Un précurseur du dialogue national qu'il appelle à restructurer
Rappelé aux Affaires sociales dès le déclenchement de la révolution, Mohamed Ennaceur plaidera, le 27 mai 2011, devant de la Haute Instance pour la réalisation des objectifs de la Révolution, présidée par Yadh Ben Achour, en faveur d’un dialogue national. «Le niveau de frustration et de contestation violente qui caractérisait cette première phase de la Révolution, dira-t-il, traduisait le ras-le-bol de la population, l’échec de l’Etat dans son rôle régulateur, et la remise en cause du contrat social, source de la puissance de l’Etat et de sa capacité de faire respecter la loi».
Déjà, il avait appelé à ce qu’un dialogue soit engagé au sein de cette Haute Instance «à l’effet d’aboutir à l’élaboration d’un consensus national sur les choix politiques, économiques, sociaux culturels et géostratégiques qui constitueraient le socle du projet de société que nous souhaitions pour notre pays.
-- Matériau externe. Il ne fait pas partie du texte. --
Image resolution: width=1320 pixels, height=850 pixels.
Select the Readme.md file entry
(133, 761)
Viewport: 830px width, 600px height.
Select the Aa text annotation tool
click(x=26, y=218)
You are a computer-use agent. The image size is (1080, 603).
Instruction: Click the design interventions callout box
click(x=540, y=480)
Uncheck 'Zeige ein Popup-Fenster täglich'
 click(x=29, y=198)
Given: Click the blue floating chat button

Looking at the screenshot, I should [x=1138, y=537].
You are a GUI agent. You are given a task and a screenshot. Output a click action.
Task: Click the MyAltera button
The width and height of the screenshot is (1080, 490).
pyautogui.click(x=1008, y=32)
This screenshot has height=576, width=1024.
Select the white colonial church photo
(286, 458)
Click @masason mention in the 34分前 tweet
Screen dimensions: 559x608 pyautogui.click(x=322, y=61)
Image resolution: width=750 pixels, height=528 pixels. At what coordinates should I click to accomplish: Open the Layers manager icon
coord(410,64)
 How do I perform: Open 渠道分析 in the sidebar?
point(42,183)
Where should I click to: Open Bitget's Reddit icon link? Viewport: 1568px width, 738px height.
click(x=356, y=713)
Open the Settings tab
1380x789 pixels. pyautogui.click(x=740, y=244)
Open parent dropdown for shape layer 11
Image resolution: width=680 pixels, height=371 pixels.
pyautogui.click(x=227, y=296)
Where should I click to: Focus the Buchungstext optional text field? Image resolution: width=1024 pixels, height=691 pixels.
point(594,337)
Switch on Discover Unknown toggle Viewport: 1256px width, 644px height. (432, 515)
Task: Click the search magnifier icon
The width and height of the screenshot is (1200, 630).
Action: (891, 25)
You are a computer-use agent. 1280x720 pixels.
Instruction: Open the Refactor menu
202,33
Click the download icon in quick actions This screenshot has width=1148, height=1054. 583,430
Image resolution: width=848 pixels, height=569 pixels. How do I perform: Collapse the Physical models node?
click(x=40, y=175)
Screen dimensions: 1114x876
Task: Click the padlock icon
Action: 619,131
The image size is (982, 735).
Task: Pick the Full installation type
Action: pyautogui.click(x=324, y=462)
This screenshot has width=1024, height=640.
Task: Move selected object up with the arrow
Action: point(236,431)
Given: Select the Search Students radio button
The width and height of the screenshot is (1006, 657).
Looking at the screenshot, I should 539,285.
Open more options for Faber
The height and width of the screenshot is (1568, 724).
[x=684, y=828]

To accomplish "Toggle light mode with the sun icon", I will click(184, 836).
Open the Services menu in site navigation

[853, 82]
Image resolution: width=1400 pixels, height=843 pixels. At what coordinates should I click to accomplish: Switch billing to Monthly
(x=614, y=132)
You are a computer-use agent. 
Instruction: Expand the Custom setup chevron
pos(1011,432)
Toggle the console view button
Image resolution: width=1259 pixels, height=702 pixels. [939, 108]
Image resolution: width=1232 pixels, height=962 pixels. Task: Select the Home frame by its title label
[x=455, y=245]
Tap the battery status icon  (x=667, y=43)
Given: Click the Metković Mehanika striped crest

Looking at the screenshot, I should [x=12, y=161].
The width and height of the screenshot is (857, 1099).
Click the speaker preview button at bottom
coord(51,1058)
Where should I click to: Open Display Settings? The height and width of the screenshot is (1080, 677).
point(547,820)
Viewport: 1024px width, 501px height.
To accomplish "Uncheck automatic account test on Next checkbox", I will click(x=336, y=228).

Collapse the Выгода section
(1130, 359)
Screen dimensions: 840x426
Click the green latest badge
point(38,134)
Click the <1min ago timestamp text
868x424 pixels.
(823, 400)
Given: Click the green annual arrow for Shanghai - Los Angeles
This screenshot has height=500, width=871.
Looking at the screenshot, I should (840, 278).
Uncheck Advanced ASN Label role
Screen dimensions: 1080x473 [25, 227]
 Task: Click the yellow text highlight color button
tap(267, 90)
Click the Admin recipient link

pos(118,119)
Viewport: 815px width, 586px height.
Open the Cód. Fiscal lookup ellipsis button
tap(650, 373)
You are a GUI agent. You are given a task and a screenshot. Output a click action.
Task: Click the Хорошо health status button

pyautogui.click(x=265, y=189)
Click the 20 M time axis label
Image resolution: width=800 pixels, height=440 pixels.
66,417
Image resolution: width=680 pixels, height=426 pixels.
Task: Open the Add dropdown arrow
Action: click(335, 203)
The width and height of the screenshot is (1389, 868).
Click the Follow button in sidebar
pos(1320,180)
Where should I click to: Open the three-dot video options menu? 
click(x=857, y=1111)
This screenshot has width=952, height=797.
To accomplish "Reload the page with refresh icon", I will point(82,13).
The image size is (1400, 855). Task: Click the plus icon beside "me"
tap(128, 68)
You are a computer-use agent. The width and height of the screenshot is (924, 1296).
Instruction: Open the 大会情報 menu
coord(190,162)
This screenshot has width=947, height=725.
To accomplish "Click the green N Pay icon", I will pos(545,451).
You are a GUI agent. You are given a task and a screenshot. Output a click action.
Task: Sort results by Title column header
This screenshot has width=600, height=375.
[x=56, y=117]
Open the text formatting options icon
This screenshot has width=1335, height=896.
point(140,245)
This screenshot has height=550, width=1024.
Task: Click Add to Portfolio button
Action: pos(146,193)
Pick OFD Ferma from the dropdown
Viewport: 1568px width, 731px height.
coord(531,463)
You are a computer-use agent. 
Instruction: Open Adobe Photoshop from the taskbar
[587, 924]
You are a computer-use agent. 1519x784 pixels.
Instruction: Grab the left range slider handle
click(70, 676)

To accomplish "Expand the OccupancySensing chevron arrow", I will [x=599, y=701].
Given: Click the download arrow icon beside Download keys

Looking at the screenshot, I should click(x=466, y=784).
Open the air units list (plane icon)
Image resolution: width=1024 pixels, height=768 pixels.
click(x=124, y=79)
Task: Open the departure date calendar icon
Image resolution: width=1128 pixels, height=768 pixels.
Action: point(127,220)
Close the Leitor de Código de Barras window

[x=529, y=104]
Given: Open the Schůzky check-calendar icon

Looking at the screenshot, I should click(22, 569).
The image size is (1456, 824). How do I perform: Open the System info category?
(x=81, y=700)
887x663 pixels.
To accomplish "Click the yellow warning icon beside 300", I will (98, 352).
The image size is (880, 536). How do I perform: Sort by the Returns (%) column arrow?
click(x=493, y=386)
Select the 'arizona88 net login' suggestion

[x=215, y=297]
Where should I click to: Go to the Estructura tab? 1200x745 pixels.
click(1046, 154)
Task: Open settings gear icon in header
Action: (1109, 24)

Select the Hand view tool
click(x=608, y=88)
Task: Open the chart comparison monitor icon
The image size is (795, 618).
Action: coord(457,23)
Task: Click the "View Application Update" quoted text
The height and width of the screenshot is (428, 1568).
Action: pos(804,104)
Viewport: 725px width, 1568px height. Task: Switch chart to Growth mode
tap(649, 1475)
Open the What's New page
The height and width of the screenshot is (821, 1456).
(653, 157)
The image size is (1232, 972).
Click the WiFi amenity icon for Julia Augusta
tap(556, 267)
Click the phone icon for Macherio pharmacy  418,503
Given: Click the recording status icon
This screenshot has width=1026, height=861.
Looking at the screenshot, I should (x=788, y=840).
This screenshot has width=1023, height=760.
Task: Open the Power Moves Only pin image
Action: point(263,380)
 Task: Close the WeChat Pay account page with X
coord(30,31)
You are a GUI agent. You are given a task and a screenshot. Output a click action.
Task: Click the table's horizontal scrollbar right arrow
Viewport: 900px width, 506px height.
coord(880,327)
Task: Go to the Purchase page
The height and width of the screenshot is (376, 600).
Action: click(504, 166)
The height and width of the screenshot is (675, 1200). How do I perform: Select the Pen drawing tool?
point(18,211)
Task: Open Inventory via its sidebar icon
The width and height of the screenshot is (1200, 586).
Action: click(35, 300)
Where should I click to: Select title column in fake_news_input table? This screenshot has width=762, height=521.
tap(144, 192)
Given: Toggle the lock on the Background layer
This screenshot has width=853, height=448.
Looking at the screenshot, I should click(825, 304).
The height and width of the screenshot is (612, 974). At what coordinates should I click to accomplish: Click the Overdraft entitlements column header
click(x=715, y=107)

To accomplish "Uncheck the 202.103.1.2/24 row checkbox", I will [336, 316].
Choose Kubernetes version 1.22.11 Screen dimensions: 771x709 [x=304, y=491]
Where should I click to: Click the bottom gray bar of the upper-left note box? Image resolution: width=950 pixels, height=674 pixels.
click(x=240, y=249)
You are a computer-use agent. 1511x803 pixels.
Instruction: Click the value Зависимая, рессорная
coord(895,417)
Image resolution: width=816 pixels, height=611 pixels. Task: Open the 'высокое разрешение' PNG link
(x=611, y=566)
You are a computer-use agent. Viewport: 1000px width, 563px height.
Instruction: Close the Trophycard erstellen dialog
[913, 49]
Un consensus national qui permettrait de reconstituer et de renouveler le contrat social liant l’ensemble des Tunisiens entre eux et à l’Etat garant de l’intérêt général et de la cohésion nationale».
Les politiques ne lui avaient prêté qu’une oreille respectueuse, tant ils étaient obnibulés par les élections de la Constituante. Sans lâcher prise, Mohamed Ennaceur attendra le verdict des urnes et l’installation des nouveaux pouvoirs pour revenir à la charge. Avec une dizaine de personnalités venant d’horizons divers (dont Yadh Ben Achour, Slaheddine Jourchi, Kamal Jendoubi, Mokhtar Trifi et Hela Abdeljaouad,), il lancera le 24 mai 2012 une initiative intitulée : «Forum national de dialogue pour une transition démocratique réussie».
Au forceps, un dialogue national finira par s’imposer sous la pression de la société civile, après l’assassinat de Belaïd et Brahmi, à l’initiative du Quartet. S’il salue ses grands mérites qui ont épargné à la Tunisie une crise des plus graves aux issues les plus incertaines, Mohamed Ennaceur estime qu’il s’agit à présent de l’enrichir, de l’élargir et de l’institutionnaliser. «L’enrichir, dit-il, c’est y intégrer l’ensemble des préoccupations des Tunisiens, déterminer les moyens d’améliorer leur bien-être, de stimuler l’activité économique et le progrès social, de préserver les droits des jeunes générations. Il devra favoriser l’organisation d’un débat approfondi sur les grands enjeux, notamment l’emploi, l’investissement, l’enseignement, la formation professionnelle, la santé, le développement régional, la fiscalité, le développement durable et les engagements géostratégiques de la Tunisie»
«L’élargir, poursuit-il, c’est y associer autant les acteurs politiques que les acteurs économiques et sociaux, les chefs de groupes parlementaires, les composantes de la société civile, les compétences nationales, des compétences administratives des ministères concernés, de l’Université et du secteur privé. L’institutionnaliser, c’est lui donner une assise légale, lui conférer un statut d’institution permanente dotée des prérogatives et des moyens adéquats, une institution appelée à jouer son rôle consultatif et à représenter un élément constitutif de la démocratie participative». Sa conviction est faite : «Aujourd’hui et demain, le dialogue est et sera, plus que jamais, nécessaire ! Il implique au préalable le respect de la diversité, l’acceptation de la différence, le souci d’aboutir au consensus, et de trouver des solutions communes à nos problèmes communs».